### Work required:
Set every record down again, exactly and completely.

### Available data:
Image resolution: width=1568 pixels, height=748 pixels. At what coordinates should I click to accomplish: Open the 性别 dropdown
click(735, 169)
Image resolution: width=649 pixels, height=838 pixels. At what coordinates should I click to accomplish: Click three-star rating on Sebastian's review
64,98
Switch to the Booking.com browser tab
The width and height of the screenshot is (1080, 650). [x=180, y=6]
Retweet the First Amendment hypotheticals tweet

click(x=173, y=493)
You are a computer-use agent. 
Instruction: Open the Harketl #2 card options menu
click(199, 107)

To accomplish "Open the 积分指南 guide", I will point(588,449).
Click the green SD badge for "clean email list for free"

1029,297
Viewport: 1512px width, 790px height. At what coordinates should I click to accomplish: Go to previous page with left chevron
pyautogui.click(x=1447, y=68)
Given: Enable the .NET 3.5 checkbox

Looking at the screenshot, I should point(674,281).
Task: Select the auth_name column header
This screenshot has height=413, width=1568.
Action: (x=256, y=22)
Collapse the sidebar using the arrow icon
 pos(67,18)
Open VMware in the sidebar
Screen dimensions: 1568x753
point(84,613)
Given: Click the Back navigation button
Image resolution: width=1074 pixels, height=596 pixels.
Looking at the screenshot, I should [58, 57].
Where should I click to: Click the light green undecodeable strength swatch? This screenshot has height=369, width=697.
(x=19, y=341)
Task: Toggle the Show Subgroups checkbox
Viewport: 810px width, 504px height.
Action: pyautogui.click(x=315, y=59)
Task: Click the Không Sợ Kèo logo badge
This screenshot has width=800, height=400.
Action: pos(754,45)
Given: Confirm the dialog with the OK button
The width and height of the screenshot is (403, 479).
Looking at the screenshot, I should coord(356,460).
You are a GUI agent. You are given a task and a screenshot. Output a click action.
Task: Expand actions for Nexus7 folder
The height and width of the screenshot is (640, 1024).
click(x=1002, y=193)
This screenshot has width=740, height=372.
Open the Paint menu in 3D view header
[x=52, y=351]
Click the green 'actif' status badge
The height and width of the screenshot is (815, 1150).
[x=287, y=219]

### Answer box:
Image resolution: width=1568 pixels, height=748 pixels. At what coordinates should I click to accomplish: Open the 性别 dropdown
click(735, 169)
Image resolution: width=649 pixels, height=838 pixels. At what coordinates should I click to accomplish: Click three-star rating on Sebastian's review
64,98
Switch to the Booking.com browser tab
The width and height of the screenshot is (1080, 650). [x=180, y=6]
Retweet the First Amendment hypotheticals tweet

click(x=173, y=493)
You are a computer-use agent. 
Instruction: Open the Harketl #2 card options menu
click(199, 107)

To accomplish "Open the 积分指南 guide", I will point(588,449).
Click the green SD badge for "clean email list for free"

1029,297
Viewport: 1512px width, 790px height. At what coordinates should I click to accomplish: Go to previous page with left chevron
pyautogui.click(x=1447, y=68)
Given: Enable the .NET 3.5 checkbox

Looking at the screenshot, I should point(674,281).
Task: Select the auth_name column header
This screenshot has height=413, width=1568.
Action: (x=256, y=22)
Collapse the sidebar using the arrow icon
 pos(67,18)
Open VMware in the sidebar
Screen dimensions: 1568x753
point(84,613)
Given: Click the Back navigation button
Image resolution: width=1074 pixels, height=596 pixels.
Looking at the screenshot, I should [58, 57].
Where should I click to: Click the light green undecodeable strength swatch? This screenshot has height=369, width=697.
(x=19, y=341)
Task: Toggle the Show Subgroups checkbox
Viewport: 810px width, 504px height.
Action: pyautogui.click(x=315, y=59)
Task: Click the Không Sợ Kèo logo badge
This screenshot has width=800, height=400.
Action: pos(754,45)
Given: Confirm the dialog with the OK button
The width and height of the screenshot is (403, 479).
Looking at the screenshot, I should coord(356,460).
You are a GUI agent. You are given a task and a screenshot. Output a click action.
Task: Expand actions for Nexus7 folder
The height and width of the screenshot is (640, 1024).
click(x=1002, y=193)
This screenshot has width=740, height=372.
Open the Paint menu in 3D view header
[x=52, y=351]
Click the green 'actif' status badge
The height and width of the screenshot is (815, 1150).
[x=287, y=219]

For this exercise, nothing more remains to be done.